_Study questions:_
[1] Reproduce the Jamaica Avenue coronavirus report word for word, everything from "The southern side" down to "still some signs.".
[2] Finish out the next part of the report on Jamaica Avenue during the coronavirus outbreak, picking up after its final sentence.

_Extracted text:_
An unscientific check of national chain restaurants, coffee shops, bodegas and lunch counters along Jamaica Avenue on Monday morning showed almost nothing unusual — not even signs on the doors — until one got right into the heart of Downtown Jamaica.

And unless one noticed the sometimes-eerie-looking absence of the pedestrians, street vendors and much of the vehicle traffic that were far below regular levels for post-rush hour.

Even someone who had not heard of coronavirus would have known something was wrong on Monday if they spent any time at all on Jamaica Avenue.

The usually bustling foot traffic was reduced to a trickle between Springfield and Francis Lewis boulevards in Queens Village.

The southern side of Jamaica just west of Francis Lewis has a good deal of industrial space, and pedestrian foot traffic can be uneven until one moves west into the 170s and 160s. But there were still some signs.

A day care center posted a sign telling parents that it would be closed to all afterschool visitors, and another near 193rd Street had blocked off its outdoor playground. The sign on the former asked parents to sanitize their hands before entering.

Even when foot traffic picked up between 179th and 170th streets, it still was not that which could usually be expected on a sunny day in a booming and growing business and retail corridor.

Walking into the 160s, pedestrian traffic picked up, but not as would be expected. Even the street vendors appeared fewer and farther between.

East of the 170s nothing seemed out of place at restaurants, coffee shops and delis. Nothing was amiss at a Dunkin’ Donuts in Hollis just east of 205th Street that by Tuesday eliminated public seating.

Then came the signs. A nail salon near 169th Street posted one on its door asking clients to wash their hands as they arrived.

A Chipotle restaurant had a sign on its door saying it was reducing setting capacity by 50 percent; a Popeyes restaurant on Parsons Boulevard already had eliminated seating in its dining area. Both notes encouraged customers to use their apps for delivery services.

_Record set:_
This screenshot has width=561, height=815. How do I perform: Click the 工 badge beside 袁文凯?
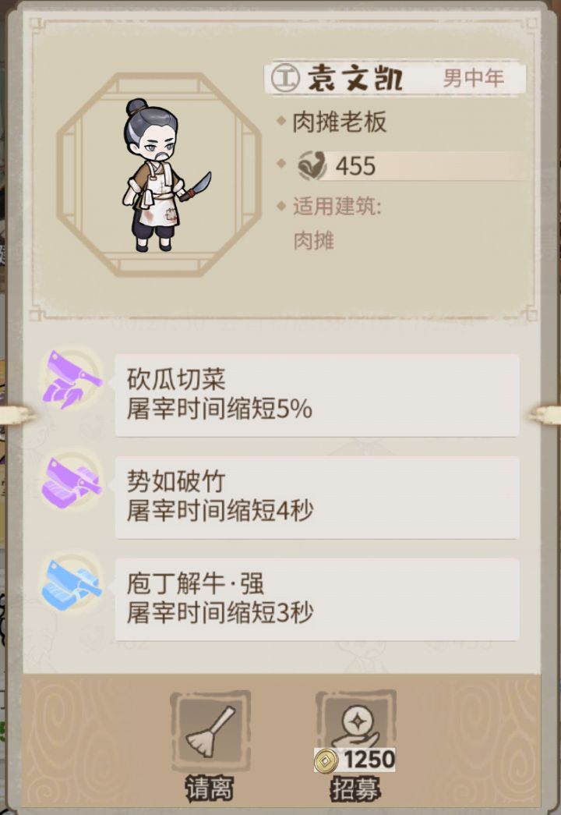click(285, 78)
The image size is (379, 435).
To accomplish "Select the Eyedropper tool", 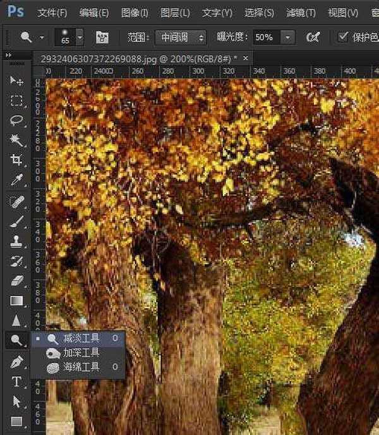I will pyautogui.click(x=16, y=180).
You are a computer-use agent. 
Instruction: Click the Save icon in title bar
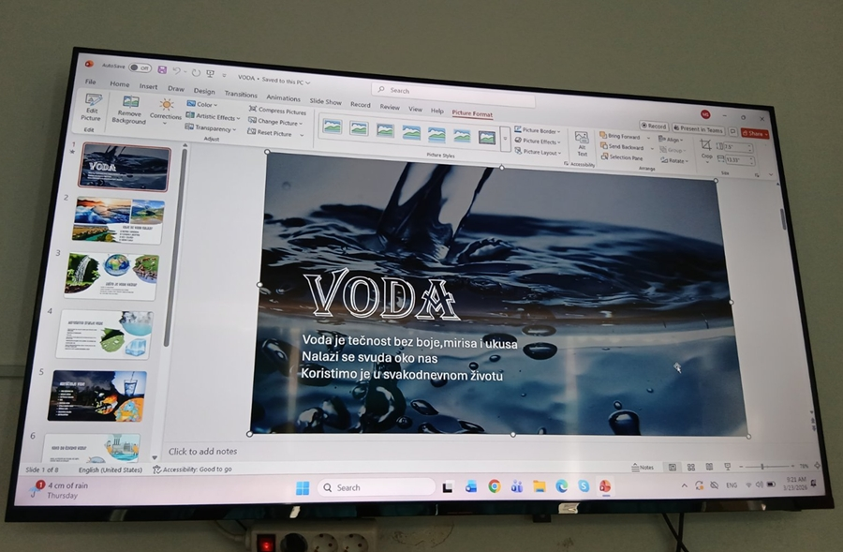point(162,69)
...
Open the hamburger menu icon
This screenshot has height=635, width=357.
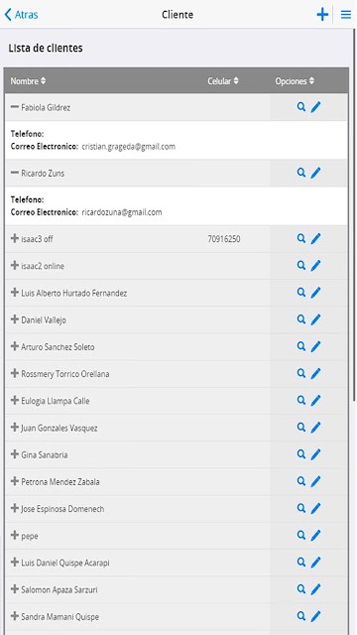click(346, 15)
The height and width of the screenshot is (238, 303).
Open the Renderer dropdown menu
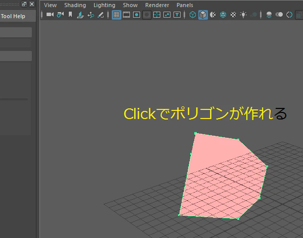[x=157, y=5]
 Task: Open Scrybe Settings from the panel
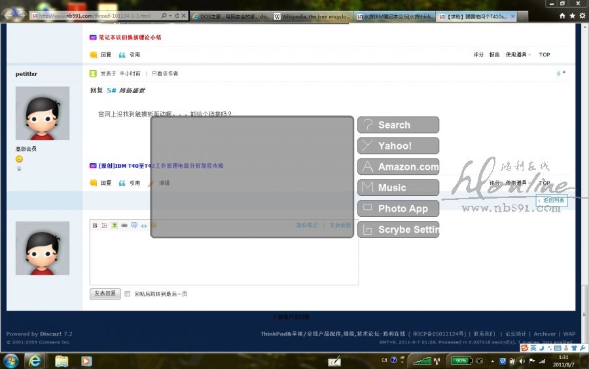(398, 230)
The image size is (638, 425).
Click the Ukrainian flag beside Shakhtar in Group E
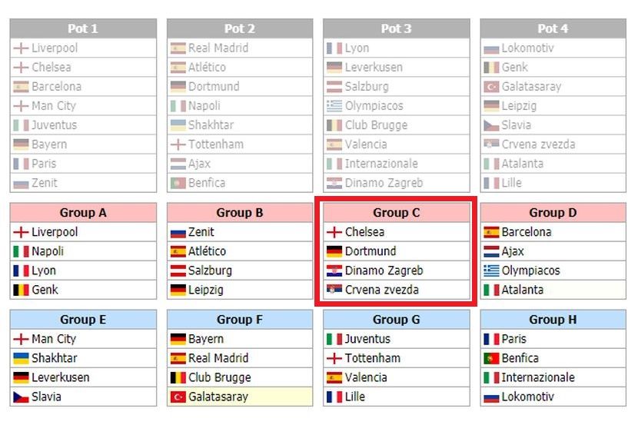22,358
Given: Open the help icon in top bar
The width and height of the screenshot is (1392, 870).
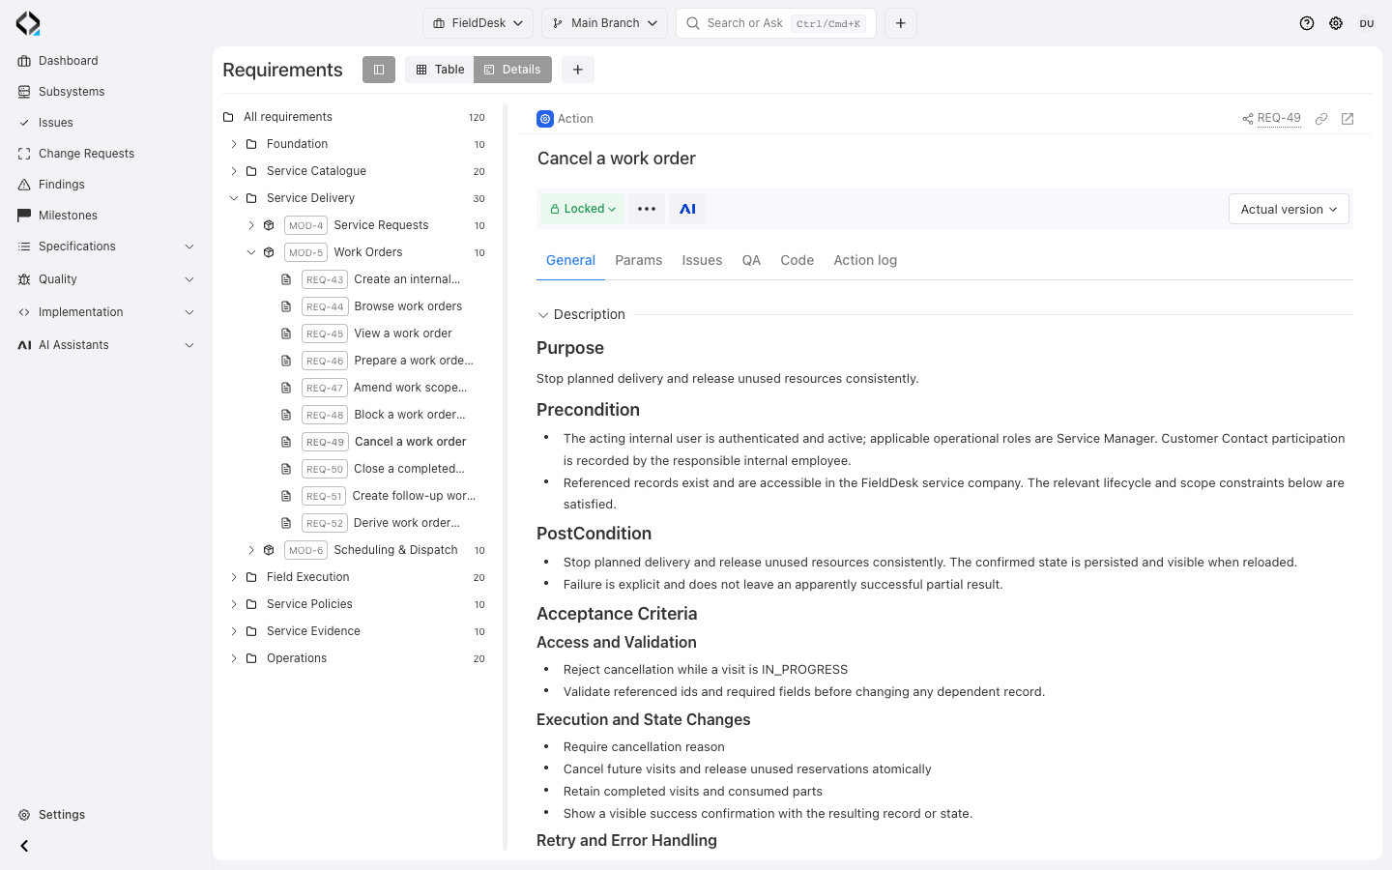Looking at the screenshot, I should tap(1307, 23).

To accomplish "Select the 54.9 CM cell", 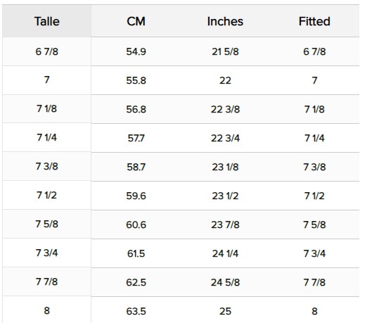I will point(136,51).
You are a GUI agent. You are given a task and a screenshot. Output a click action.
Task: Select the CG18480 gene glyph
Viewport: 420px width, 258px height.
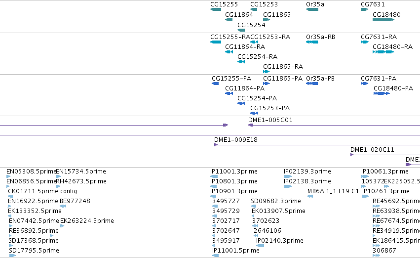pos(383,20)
* * *
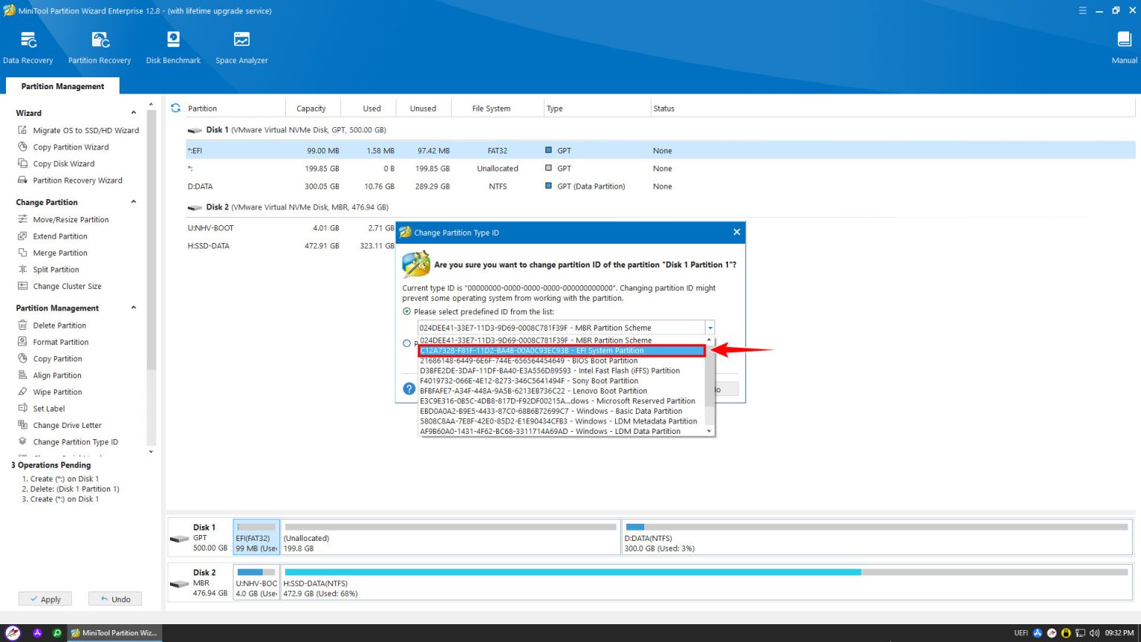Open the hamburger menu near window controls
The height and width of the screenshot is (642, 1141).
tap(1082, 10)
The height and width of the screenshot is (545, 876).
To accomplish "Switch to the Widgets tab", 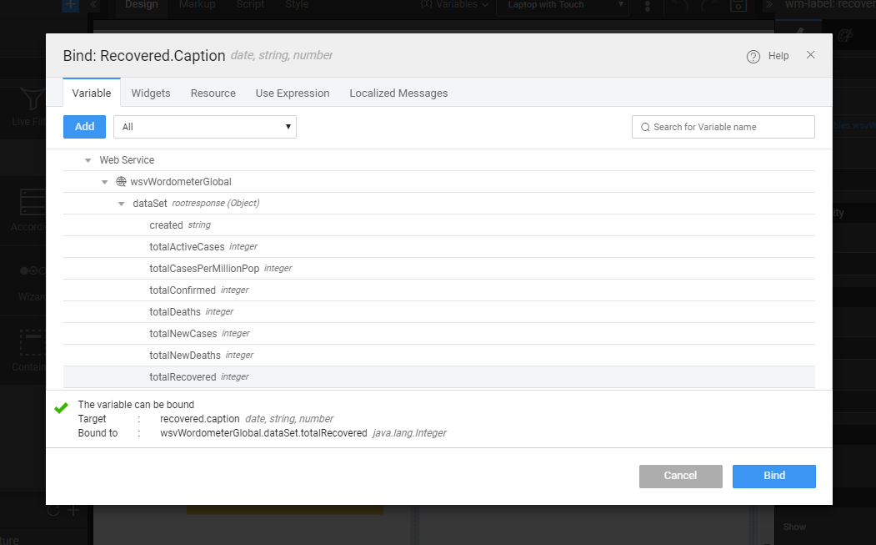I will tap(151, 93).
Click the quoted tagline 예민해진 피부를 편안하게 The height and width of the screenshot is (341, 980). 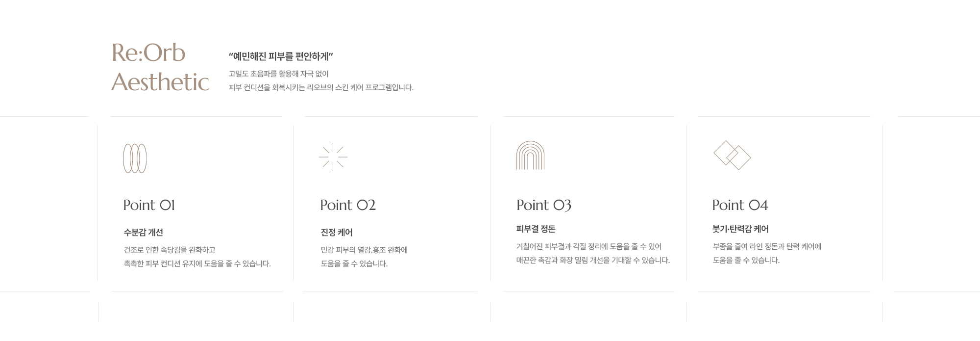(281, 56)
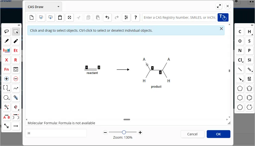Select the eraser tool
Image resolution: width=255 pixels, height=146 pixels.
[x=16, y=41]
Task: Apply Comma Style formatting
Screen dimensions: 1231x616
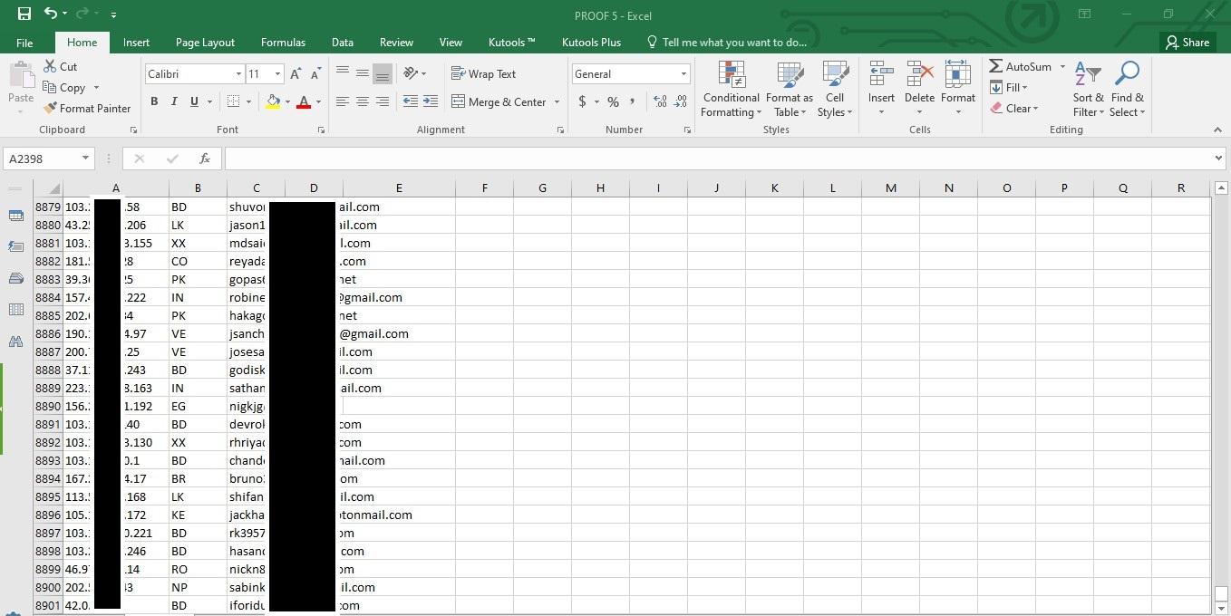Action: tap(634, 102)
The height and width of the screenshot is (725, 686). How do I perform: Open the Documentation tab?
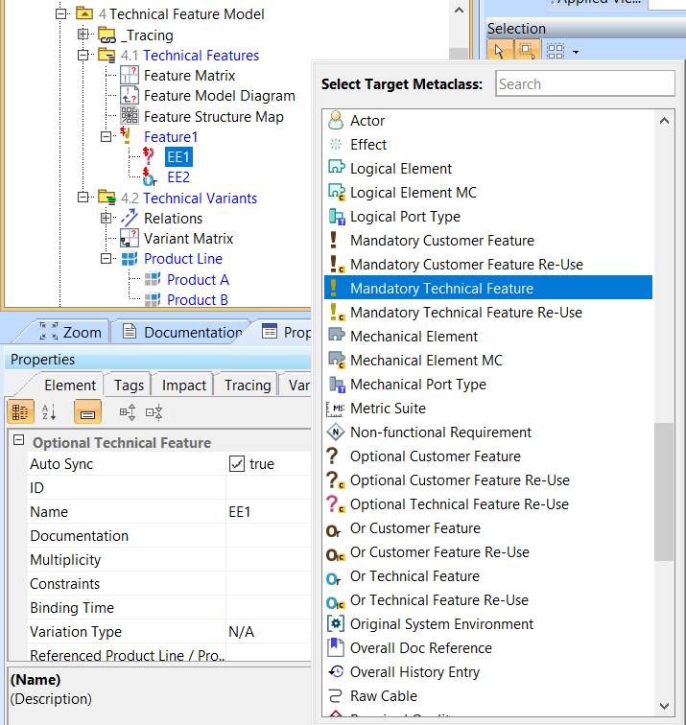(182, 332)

_Responses for each task:_
[1]
The southern side of Jamaica just west of Francis Lewis has a good deal of industrial space, and pedestrian foot traffic can be uneven until one moves west into the 170s and 160s. But there were still some signs.

[2]
Not even national clothing store chains were taking undue risks. A flier on Burlington Coat Factory’s door asked customers to stay home if not feeling well, and to cover their coughs and sneezes and to wash their hands often. The Gap and H&M posted temporary schedules of shorter hours.

About the only place where traffic seemed to be normal was on the line outside the Social Security office located in the Joseph P. Addabbo Federal Building at the corner of Jamaica and Parsons.

A brief stroll led from there to the Long Island Rail Road’s Jamaica Station, where the LIRR platforms resembled veritable ghost towns between 11 and 11:30 a.m.

Activity on the station’s AirTrain concourse appeared to be about normal for midday. But while the NY Deli, Tim Horton’s and the Air Bar were all open, the customary seating area was open floor, with chairs and tables stacked in a corner.

The E train ride from Jamaica Station to 71st/Continental Avenue in Forest Hills appeared to have far fewer riders than usual, with people taking care to observe “social distancing,” even in some cases, if it meant standing.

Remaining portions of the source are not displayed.